::: MATERIAL PROVIDED

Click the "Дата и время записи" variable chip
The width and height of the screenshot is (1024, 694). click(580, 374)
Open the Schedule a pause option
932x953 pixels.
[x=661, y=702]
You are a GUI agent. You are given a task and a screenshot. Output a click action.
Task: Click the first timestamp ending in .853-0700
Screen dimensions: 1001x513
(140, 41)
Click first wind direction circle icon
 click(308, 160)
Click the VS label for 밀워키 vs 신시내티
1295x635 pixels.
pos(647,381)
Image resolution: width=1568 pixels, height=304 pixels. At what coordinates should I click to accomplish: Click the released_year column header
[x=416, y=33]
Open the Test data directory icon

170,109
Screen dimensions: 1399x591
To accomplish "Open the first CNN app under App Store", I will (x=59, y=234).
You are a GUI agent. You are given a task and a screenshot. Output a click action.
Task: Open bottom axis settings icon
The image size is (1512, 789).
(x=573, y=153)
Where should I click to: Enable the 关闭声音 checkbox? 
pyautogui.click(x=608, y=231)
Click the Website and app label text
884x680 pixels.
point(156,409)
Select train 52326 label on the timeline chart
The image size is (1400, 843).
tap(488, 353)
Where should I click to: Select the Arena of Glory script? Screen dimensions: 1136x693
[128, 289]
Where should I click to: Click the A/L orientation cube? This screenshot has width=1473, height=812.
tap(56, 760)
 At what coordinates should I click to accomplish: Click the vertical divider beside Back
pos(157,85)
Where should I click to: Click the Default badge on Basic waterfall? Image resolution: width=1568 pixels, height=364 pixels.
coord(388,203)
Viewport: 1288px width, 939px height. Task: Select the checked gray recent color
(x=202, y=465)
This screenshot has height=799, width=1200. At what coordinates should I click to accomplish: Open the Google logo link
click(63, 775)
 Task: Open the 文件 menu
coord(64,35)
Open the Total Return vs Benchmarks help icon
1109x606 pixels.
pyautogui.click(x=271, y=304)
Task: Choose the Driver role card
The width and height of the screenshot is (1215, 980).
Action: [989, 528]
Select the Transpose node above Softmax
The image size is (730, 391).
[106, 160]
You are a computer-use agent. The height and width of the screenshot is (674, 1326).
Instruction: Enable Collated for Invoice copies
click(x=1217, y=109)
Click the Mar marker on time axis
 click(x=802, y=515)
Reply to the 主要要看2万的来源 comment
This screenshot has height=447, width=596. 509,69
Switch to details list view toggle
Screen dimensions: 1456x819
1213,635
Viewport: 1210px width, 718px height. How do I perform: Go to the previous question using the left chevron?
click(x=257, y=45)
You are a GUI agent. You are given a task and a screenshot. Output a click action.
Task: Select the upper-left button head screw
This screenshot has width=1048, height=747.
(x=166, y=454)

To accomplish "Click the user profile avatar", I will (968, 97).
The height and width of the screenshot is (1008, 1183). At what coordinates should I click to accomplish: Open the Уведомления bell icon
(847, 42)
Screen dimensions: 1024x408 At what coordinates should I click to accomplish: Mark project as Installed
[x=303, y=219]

::::::

= TASK GOAL =
Render the listing above as a Markdown table with the columns "Row" and "Line", one numbered row per line, leaving out blank lines.

= RESPONSE =
| Row | Line |
|---|---|
| 1 | Click the "Дата и время записи" variable chip |
| 2 | The width and height of the screenshot is (1024, 694). click(580, 374) |
| 3 | Open the Schedule a pause option |
| 4 | 932x953 pixels. |
| 5 | [x=661, y=702] |
| 6 | You are a GUI agent. You are given a task and a screenshot. Output a click action. |
| 7 | Task: Click the first timestamp ending in .853-0700 |
| 8 | Screen dimensions: 1001x513 |
| 9 | (140, 41) |
| 10 | Click first wind direction circle icon |
| 11 |  click(308, 160) |
| 12 | Click the VS label for 밀워키 vs 신시내티 |
| 13 | 1295x635 pixels. |
| 14 | pos(647,381) |
| 15 | Image resolution: width=1568 pixels, height=304 pixels. At what coordinates should I click to accomplish: Click the released_year column header |
| 16 | [x=416, y=33] |
| 17 | Open the Test data directory icon |
| 18 | 170,109 |
| 19 | Screen dimensions: 1399x591 |
| 20 | To accomplish "Open the first CNN app under App Store", I will (x=59, y=234). |
| 21 | You are a GUI agent. You are given a task and a screenshot. Output a click action. |
| 22 | Task: Open bottom axis settings icon |
| 23 | The image size is (1512, 789). |
| 24 | (x=573, y=153) |
| 25 | Where should I click to: Enable the 关闭声音 checkbox?  |
| 26 | pyautogui.click(x=608, y=231) |
| 27 | Click the Website and app label text |
| 28 | 884x680 pixels. |
| 29 | point(156,409) |
| 30 | Select train 52326 label on the timeline chart |
| 31 | The image size is (1400, 843). |
| 32 | tap(488, 353) |
| 33 | Where should I click to: Select the Arena of Glory script? Screen dimensions: 1136x693 |
| 34 | [128, 289] |
| 35 | Where should I click to: Click the A/L orientation cube? This screenshot has width=1473, height=812. |
| 36 | tap(56, 760) |
| 37 |  At what coordinates should I click to accomplish: Click the vertical divider beside Back |
| 38 | pos(157,85) |
| 39 | Where should I click to: Click the Default badge on Basic waterfall? Image resolution: width=1568 pixels, height=364 pixels. |
| 40 | coord(388,203) |
| 41 | Viewport: 1288px width, 939px height. Task: Select the checked gray recent color |
| 42 | (x=202, y=465) |
| 43 | This screenshot has height=799, width=1200. At what coordinates should I click to accomplish: Open the Google logo link |
| 44 | click(63, 775) |
| 45 |  Task: Open the 文件 menu |
| 46 | coord(64,35) |
| 47 | Open the Total Return vs Benchmarks help icon |
| 48 | 1109x606 pixels. |
| 49 | pyautogui.click(x=271, y=304) |
| 50 | Task: Choose the Driver role card |
| 51 | The width and height of the screenshot is (1215, 980). |
| 52 | Action: [989, 528] |
| 53 | Select the Transpose node above Softmax |
| 54 | The image size is (730, 391). |
| 55 | [106, 160] |
| 56 | You are a computer-use agent. The height and width of the screenshot is (674, 1326). |
| 57 | Instruction: Enable Collated for Invoice copies |
| 58 | click(x=1217, y=109) |
| 59 | Click the Mar marker on time axis |
| 60 |  click(x=802, y=515) |
| 61 | Reply to the 主要要看2万的来源 comment |
| 62 | This screenshot has height=447, width=596. 509,69 |
| 63 | Switch to details list view toggle |
| 64 | Screen dimensions: 1456x819 |
| 65 | 1213,635 |
| 66 | Viewport: 1210px width, 718px height. How do I perform: Go to the previous question using the left chevron? |
| 67 | click(x=257, y=45) |
| 68 | You are a GUI agent. You are given a task and a screenshot. Output a click action. |
| 69 | Task: Select the upper-left button head screw |
| 70 | This screenshot has width=1048, height=747. |
| 71 | (x=166, y=454) |
| 72 | To accomplish "Click the user profile avatar", I will (968, 97). |
| 73 | The height and width of the screenshot is (1008, 1183). At what coordinates should I click to accomplish: Open the Уведомления bell icon |
| 74 | (847, 42) |
| 75 | Screen dimensions: 1024x408 At what coordinates should I click to accomplish: Mark project as Installed |
| 76 | [x=303, y=219] |